The evidence Limited research has suggested that magnesium levels in the body may play a role in regulating mood. Magnesium supplementation may improve symptoms among people with depression, according to a systematic review of 32 studies of magnesium and mental health conditions, published in June 2020 in the journal Nutrients.
But it’s not clear whether magnesium supplements could be as helpful for bipolar depression as they could be for unipolar depression.
The bottom line There’s no strong evidence to show that magnesium improves bipolar symptoms. On the other hand, Rakofsky says magnesium may be helpful for insomnia, which can precipitate mania or signal the start of a manic episode.
What it is Melatonin is a hormone the brain makes in response to darkness, according to the NIH.
The evidence While melatonin may not target bipolar symptoms directly, the supplement is known to help with sleep, which is important for preventing mood episodes among people with bipolar disorder. Approximately 80 percent of individuals whose bipolar disorder is in remission still have sleep problems, according to a review published in August 2017 in Encéphale.
“Patients with bipolar disorder have been shown to have a later release of their own melatonin, so taking a supplement may help bring on tiredness earlier in the evening,” says Rakofsky.

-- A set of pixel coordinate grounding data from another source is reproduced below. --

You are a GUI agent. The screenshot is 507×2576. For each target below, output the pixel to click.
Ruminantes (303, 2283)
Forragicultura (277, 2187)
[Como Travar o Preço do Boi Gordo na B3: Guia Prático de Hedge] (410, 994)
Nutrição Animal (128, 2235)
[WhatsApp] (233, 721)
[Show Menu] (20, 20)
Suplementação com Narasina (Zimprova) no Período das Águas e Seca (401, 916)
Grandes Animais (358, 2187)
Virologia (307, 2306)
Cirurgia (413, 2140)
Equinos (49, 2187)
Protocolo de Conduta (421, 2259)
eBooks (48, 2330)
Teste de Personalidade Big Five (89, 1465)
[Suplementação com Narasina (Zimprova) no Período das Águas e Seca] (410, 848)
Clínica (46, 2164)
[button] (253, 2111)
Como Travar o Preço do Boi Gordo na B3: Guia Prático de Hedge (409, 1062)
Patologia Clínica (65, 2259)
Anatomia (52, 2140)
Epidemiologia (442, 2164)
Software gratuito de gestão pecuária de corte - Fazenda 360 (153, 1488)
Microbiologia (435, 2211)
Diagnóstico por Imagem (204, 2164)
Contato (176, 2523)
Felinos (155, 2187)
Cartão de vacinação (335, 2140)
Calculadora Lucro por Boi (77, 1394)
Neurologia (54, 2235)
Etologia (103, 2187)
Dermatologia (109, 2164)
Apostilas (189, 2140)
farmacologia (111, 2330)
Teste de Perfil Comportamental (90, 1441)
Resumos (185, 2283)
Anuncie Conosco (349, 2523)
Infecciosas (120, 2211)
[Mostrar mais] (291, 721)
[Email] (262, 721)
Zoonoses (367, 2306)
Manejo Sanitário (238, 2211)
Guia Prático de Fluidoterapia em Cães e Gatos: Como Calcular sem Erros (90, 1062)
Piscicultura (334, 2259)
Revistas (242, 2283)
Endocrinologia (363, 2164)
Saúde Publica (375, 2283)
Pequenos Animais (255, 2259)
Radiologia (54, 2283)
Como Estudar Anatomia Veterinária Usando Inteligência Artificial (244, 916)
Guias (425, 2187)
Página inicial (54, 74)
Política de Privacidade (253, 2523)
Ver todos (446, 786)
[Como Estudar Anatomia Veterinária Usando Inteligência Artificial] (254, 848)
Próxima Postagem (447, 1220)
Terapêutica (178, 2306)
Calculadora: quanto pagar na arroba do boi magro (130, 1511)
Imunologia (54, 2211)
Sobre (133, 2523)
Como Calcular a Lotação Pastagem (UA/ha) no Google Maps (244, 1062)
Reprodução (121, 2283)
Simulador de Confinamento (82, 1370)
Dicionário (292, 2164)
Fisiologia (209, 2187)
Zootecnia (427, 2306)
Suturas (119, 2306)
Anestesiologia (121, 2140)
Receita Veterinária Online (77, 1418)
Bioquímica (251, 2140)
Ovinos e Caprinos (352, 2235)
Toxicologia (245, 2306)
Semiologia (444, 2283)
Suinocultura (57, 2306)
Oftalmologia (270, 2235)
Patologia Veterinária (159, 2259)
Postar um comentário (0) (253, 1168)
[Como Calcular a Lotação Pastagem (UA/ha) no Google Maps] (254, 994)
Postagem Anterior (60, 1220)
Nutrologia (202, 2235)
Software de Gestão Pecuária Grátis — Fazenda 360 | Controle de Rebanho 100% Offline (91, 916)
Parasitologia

Melatonin supplements in conjunction with the usual treatments for bipolar disorder appear to be helpful for managing sleep issues among people with the condition, a review published in Current Pharmaceutical Design found. Additional research is needed to confirm their effectiveness for this purpose.
The bottom line Melatonin may help some people with bipolar disorder sleep better, which in turn promotes mood stability and helps prevent future mood episodes. If you’re interested in taking a melatonin supplement, talk to your doctor to find out the right dose for you.